Revenue increased 86%, and EPS increased 205% in 2021 over 2020. Part of that is the revenue comparability of an acquisition, but even the following year, Maxlinear grew 25%. In the high-flying semiconductor industry, Maxlinear few the highest. I put Nvidia on here to put things into context.
The logic was simple. Intel’s home gateway business had a huge share in the logic of a home gateway, and Maxlinear had a share of RF other devices that sold into the home gateway. They could sell into the large install base and raise ASPs. Home run.
In 2021 this is what they had to say about the size of their WiFi business.

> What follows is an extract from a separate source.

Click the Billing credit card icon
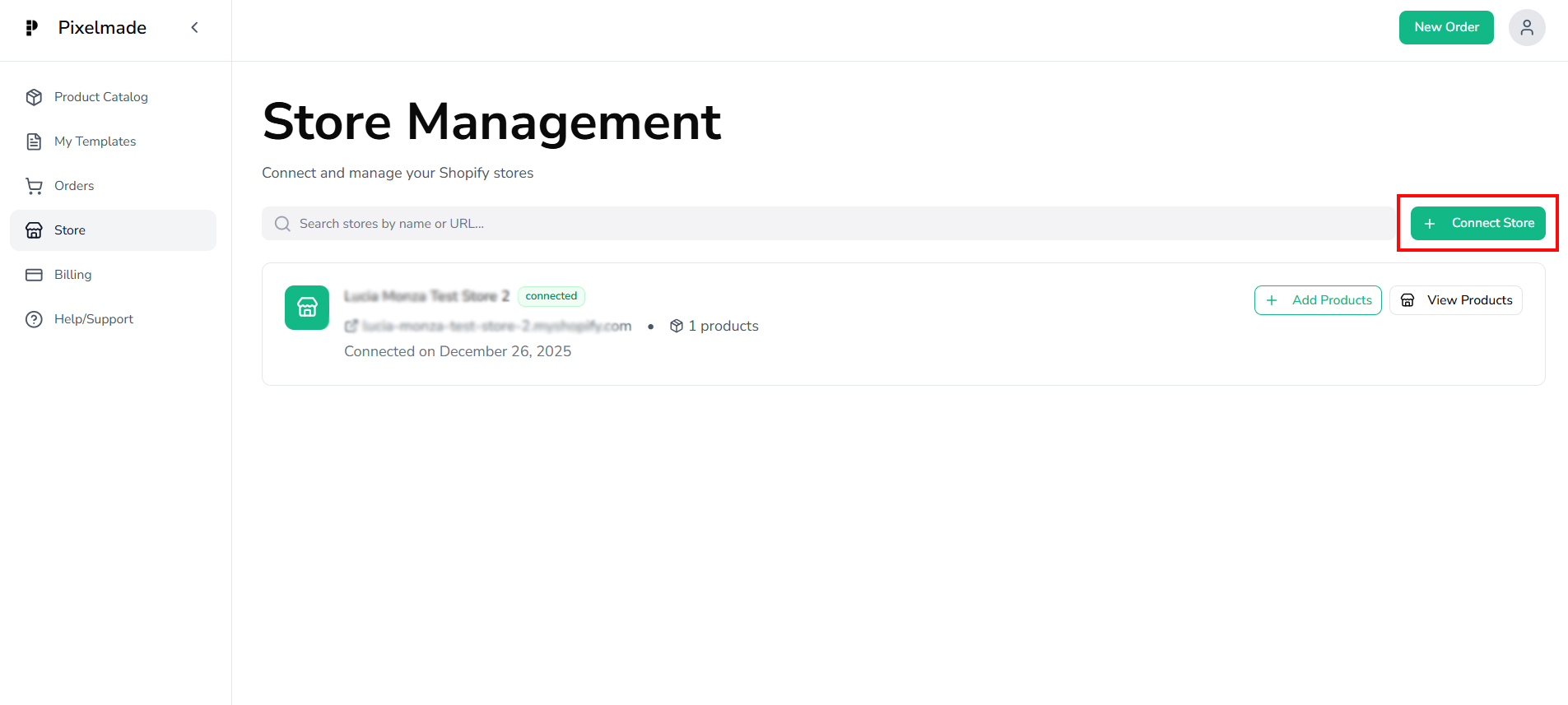The height and width of the screenshot is (705, 1568). tap(34, 275)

if you go back to 2020, we did kind of $25 million to $30 million of revenue from the WiFi business. Now that was early days of WiFi 6. We really didn't -- I mean we had a product in WiFi 5, but it wasn't very significant. We relate to market. So, winning in WiFi 6 was super critical, getting there early. So, we won a lot of shares. That business doubled the following year to north of $50 million. This year, we're expected to do well north of $100 million and then have talked about being north of $200 million next year. It's great that we're getting the attach, meaning we're selling alongside of our SSE and now we've got penetration within the fiber market.
They ended up with this WiFi business hitting around 200 million in run-rate revenue, an astounding almost 8x in revenue from 2020 to 2023. Higher ASPs drove part of that, but part of that was by winning a larger share of attach rate to the Intel home gateway business.
Maxlinear pulled off the perfect acquisition. So as empire builders do, they decided it was time to build an empire. They did this by turning their eyes to Silicon Motion, or SIMO.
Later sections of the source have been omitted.